By clicking “Sign up for GitHub”, you agree to our terms of service and privacy statement. We’ll occasionally send you account related emails.

Already on GitHub? Sign in to your account

Lapis is using the wrong request uri from ngx #706

Open
karai17 opened this issue Oct 1, 2020 · 5 comments
Open

Lapis is using the wrong request uri from ngx #706

karai17 opened this issue Oct 1, 2020 · 5 comments

Comments

@karai17
Copy link

karai17 commented Oct 1, 2020

lapis/lapis/nginx.moon

Lines 77 to 89 in d3a16d1

parsed_url: (t) ->
uri = ngx.var.request_uri
pos = uri\find("?")
uri = pos and uri\sub(1, pos-1) or uri
host_header = ngx.var.http_host
{
scheme: ngx.var.scheme
path: uri
host: ngx.var.host
port: host_header and host_header\match ":(%d+)$"
query: ngx.var.args
}

Lapis is checking ngx.var.request_uri for the request's uri, but this variable only points to the main request and uses a raw uri string which has some potential downsides (see below SO article). Instead, Lapis should use ngx.var.uri which is the current request uri, including any sub-requests. It is also normalized so any funky issues with the uri, including any encoding, is removed.

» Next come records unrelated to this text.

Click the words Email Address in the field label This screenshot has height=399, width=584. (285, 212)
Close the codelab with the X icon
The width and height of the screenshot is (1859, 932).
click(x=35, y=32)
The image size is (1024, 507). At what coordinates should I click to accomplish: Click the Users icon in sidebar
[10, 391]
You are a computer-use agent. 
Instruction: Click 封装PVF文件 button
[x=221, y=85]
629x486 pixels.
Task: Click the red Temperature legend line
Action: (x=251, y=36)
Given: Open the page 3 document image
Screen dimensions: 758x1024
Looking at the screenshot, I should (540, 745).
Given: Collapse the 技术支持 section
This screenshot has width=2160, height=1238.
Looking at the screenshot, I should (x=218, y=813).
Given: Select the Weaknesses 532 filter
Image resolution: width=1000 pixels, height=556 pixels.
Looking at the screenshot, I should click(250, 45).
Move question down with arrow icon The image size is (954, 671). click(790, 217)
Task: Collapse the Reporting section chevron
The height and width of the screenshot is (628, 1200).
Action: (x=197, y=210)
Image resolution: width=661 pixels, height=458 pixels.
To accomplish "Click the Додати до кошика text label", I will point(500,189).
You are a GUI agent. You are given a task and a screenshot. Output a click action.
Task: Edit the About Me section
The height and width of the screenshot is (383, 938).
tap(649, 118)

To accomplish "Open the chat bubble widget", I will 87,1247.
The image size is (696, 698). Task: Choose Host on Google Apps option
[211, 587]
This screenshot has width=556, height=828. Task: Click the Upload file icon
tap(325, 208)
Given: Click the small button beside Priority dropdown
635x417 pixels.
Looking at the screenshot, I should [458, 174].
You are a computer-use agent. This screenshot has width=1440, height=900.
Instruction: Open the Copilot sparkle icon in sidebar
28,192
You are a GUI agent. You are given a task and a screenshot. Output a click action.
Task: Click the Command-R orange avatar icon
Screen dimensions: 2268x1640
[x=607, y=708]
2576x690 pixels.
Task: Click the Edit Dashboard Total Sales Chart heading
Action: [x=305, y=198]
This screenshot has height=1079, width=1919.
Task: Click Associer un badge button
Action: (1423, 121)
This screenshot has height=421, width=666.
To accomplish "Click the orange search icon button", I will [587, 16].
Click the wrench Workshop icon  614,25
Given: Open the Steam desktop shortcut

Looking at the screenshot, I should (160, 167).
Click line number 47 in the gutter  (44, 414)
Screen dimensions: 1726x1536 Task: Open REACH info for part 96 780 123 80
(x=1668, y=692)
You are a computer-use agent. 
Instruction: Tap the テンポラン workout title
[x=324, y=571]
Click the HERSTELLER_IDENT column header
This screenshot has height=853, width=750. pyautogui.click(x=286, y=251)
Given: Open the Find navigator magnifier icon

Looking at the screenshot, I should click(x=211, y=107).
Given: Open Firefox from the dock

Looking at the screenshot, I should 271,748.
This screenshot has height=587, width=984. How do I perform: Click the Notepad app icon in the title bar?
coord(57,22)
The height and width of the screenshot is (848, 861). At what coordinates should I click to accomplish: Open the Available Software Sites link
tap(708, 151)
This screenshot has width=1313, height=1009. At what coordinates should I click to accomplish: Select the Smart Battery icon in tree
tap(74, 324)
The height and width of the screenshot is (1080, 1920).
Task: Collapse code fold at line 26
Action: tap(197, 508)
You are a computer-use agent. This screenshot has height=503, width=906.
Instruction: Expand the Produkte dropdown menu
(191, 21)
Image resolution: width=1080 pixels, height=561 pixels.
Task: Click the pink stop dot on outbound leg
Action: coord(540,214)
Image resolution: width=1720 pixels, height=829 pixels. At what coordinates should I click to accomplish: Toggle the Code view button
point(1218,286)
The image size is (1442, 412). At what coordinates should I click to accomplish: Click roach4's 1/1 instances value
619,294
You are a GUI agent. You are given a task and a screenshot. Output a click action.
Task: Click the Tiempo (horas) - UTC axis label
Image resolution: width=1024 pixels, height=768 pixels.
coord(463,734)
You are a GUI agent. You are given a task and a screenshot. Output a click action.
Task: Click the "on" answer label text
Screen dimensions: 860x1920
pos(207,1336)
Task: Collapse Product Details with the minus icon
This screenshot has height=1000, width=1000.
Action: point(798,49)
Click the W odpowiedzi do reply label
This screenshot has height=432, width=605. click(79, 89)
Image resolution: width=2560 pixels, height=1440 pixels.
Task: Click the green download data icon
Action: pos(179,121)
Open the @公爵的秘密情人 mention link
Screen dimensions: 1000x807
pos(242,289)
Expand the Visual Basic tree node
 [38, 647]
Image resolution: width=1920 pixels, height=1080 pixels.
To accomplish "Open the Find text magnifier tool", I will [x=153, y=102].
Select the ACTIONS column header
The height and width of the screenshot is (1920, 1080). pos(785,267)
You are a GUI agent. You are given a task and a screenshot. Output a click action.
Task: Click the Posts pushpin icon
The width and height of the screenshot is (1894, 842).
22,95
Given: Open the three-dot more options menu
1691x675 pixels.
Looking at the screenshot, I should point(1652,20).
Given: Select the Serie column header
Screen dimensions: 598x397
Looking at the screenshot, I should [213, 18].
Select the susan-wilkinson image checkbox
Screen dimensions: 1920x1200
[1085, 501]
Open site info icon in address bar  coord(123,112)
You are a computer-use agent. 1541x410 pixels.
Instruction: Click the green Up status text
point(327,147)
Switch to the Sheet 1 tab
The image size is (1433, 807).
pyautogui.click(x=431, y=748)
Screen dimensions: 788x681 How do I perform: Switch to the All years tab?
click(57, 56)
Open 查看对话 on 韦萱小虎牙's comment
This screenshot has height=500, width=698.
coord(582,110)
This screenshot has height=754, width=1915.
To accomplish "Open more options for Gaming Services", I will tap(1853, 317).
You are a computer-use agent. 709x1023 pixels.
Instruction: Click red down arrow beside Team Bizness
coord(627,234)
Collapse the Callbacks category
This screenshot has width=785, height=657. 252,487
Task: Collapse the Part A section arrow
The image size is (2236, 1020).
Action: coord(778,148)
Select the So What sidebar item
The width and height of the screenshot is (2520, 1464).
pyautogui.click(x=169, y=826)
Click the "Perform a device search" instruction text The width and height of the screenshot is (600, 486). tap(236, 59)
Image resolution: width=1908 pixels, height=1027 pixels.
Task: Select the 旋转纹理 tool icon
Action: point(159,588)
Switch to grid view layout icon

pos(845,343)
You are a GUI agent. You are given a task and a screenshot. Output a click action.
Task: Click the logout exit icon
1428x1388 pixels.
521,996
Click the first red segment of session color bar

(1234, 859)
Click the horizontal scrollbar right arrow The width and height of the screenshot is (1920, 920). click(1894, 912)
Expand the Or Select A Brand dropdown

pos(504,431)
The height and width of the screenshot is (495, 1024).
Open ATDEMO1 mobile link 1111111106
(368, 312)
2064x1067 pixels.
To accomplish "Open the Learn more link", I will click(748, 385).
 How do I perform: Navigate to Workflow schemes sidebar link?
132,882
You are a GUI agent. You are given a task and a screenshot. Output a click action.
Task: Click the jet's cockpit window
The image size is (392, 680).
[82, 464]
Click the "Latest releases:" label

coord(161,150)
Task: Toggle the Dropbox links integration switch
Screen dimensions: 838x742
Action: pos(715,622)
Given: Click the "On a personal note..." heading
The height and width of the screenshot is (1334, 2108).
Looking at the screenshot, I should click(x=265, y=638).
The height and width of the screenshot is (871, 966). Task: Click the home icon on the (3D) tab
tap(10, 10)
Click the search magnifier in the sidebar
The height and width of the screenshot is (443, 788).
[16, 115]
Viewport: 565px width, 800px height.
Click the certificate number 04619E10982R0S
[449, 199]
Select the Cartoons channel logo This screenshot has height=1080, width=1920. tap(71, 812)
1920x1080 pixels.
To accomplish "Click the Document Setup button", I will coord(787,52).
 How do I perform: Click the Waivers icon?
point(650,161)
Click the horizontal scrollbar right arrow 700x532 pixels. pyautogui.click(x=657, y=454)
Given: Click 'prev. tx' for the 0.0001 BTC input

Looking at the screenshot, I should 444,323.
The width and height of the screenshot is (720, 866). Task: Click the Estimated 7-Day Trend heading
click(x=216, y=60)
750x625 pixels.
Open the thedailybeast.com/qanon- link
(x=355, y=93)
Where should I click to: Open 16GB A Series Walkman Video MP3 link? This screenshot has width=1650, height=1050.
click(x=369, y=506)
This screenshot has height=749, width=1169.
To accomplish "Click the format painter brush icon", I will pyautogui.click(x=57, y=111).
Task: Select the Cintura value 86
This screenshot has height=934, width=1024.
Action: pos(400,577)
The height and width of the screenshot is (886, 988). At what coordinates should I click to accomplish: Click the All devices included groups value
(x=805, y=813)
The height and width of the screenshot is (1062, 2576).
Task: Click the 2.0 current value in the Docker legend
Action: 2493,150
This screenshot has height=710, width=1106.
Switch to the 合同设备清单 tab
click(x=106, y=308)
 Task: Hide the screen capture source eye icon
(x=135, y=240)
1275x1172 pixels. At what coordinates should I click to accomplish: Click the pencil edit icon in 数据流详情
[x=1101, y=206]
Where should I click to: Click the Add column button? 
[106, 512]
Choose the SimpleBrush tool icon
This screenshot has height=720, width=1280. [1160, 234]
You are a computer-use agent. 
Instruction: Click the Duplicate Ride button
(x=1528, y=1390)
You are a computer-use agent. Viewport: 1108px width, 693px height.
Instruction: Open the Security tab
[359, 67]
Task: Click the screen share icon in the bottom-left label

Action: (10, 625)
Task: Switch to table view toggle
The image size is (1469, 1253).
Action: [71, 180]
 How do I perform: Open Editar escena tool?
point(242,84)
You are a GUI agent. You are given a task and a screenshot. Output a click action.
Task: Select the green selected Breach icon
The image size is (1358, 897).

As of right now, using ngx.location.capture() to make sub-requests is wholly broken and unusable as it just loops the main request until the server throws a 500 error.

https://stackoverflow.com/questions/48708361/nginx-request-uri-vs-uri

@leafo
Copy link
Owner

leafo commented Oct 1, 2020

I seem to remember request_uri being chosen intentionally here, I don't think I anticipated the issue with using capture on the same app though.

@karai17
Copy link
Author

karai17 commented Oct 2, 2020

From what that SO article notes, it would seem that the two major differences between request_uri and uri are that request_uri will contain query strings whereas uri does not (the code following the variable assignment immediately cuts that off anyway) and that uri is normalized, which is probably more useful than the raw request string for almost every case.

@karai17
Copy link
Author

karai17 commented Oct 2, 2020

Doing a bit more research, it appears that nginx as a whole prefers normalized URIs, citing security reasons among others. request_uri seems to be provided for cases such as redirecting rather than direct use, the opposite of Lapis' current behaviour.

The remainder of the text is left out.